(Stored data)

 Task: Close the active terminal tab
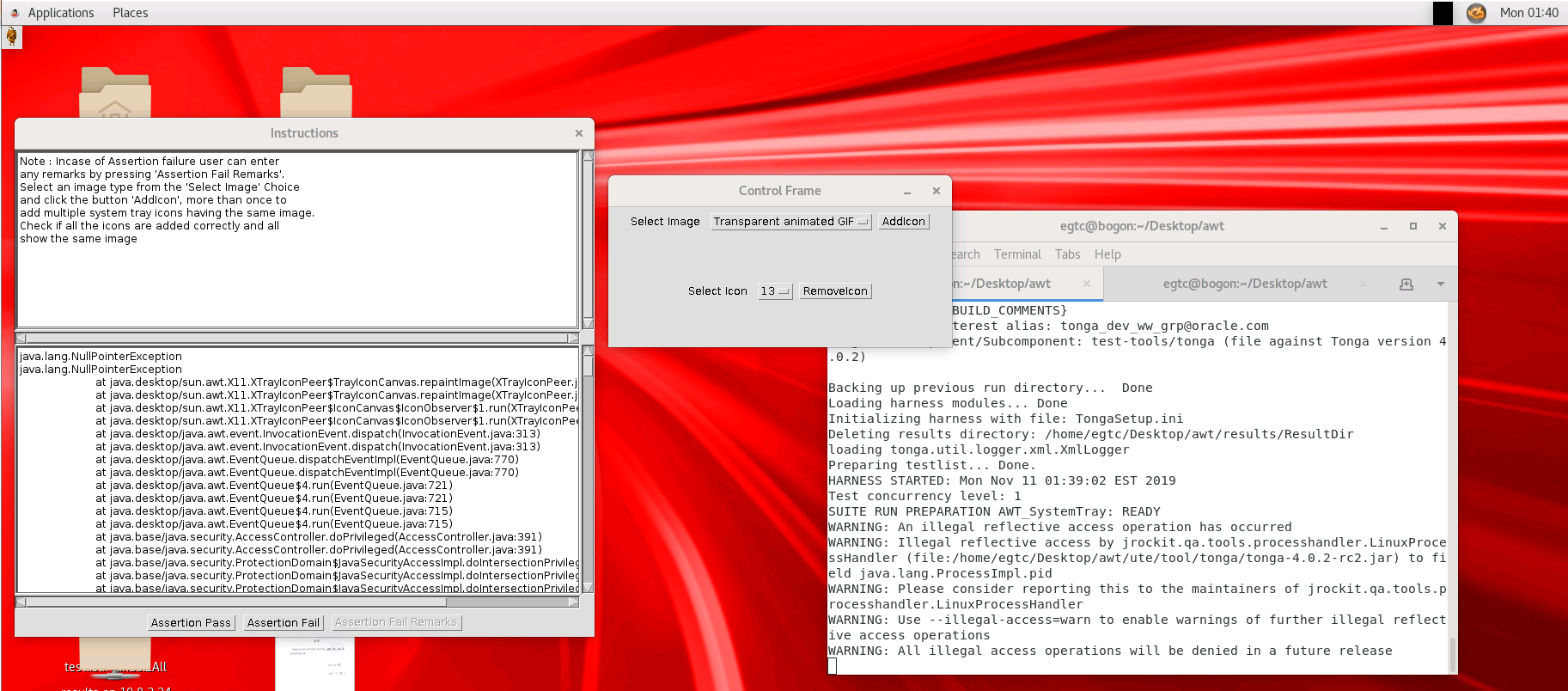click(x=1086, y=284)
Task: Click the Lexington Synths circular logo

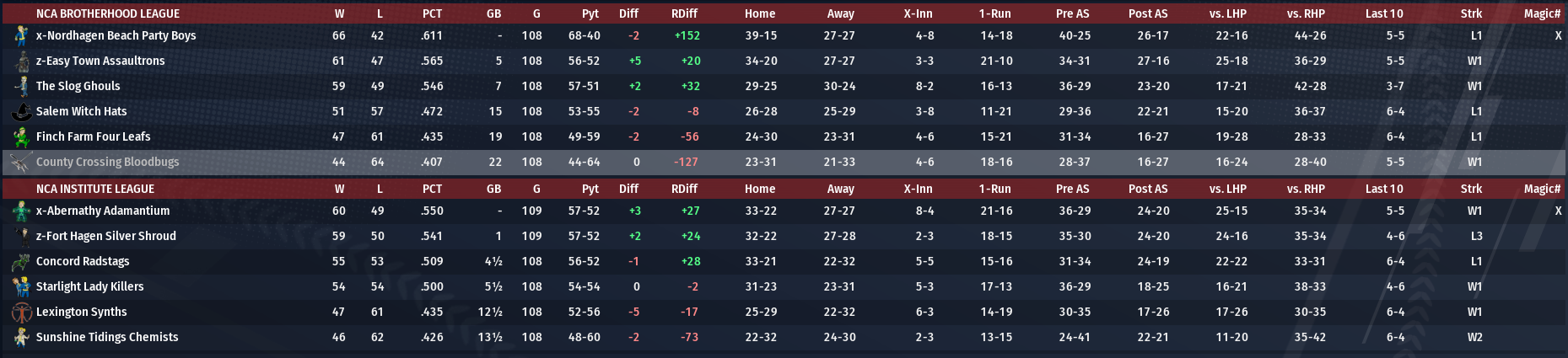Action: tap(21, 312)

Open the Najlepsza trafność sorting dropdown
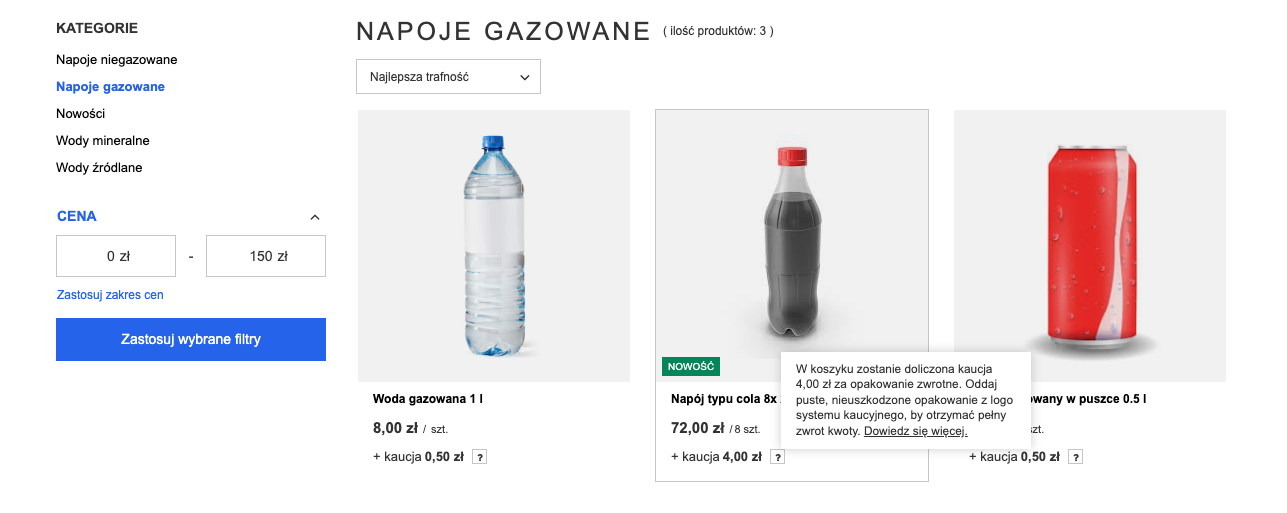[x=448, y=77]
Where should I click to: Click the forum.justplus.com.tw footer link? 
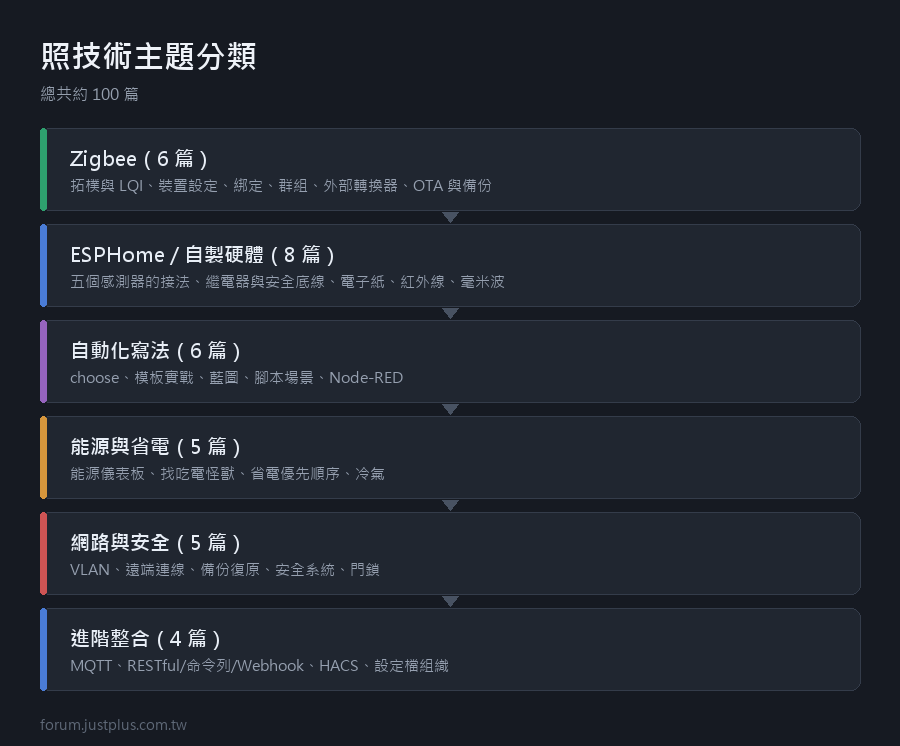(114, 725)
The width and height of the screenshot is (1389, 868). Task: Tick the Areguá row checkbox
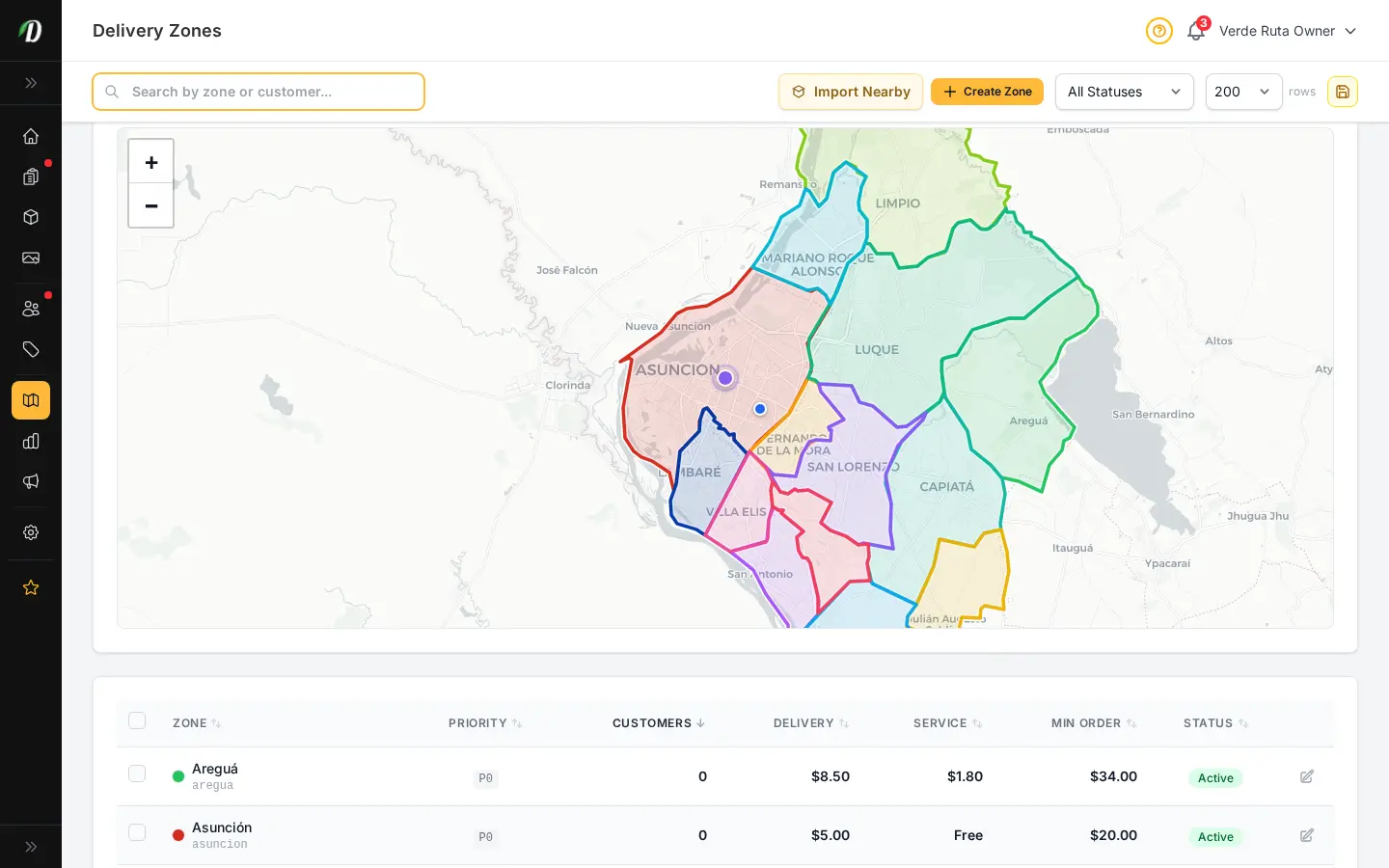pos(137,773)
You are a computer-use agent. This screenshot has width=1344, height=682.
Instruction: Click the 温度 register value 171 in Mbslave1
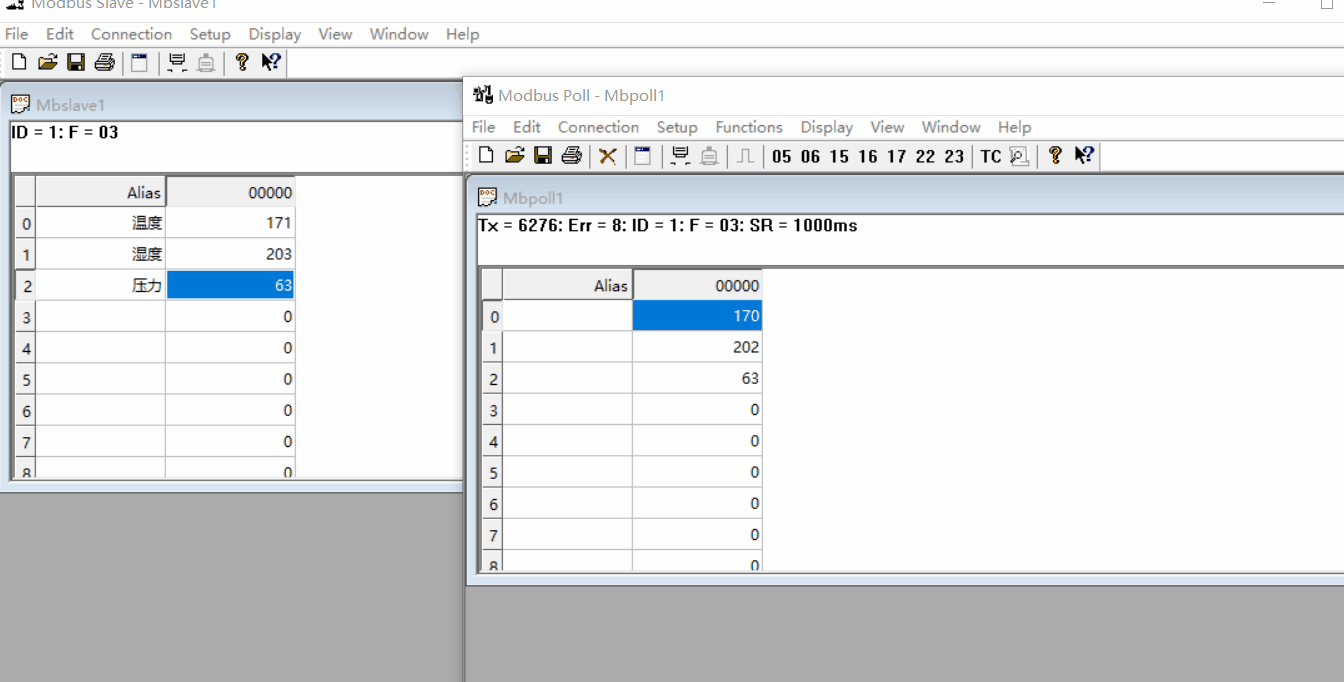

Instructions to follow: The line with "You are a computer-use" ends the range, and the first line of the data begins it; repeat exactly those lines and nothing more, omitting pictures.

Worked solution:
 Task: Close the active terminal tab
click(x=1086, y=284)
Task: Click the Lexington Synths circular logo

Action: tap(21, 312)

Open the Najlepsza trafność sorting dropdown
[x=448, y=77]
Where should I click to: Click the forum.justplus.com.tw footer link? 
(114, 725)
The width and height of the screenshot is (1389, 868). Task: Tick the Areguá row checkbox
pos(137,773)
You are a computer-use agent. This screenshot has width=1344, height=682.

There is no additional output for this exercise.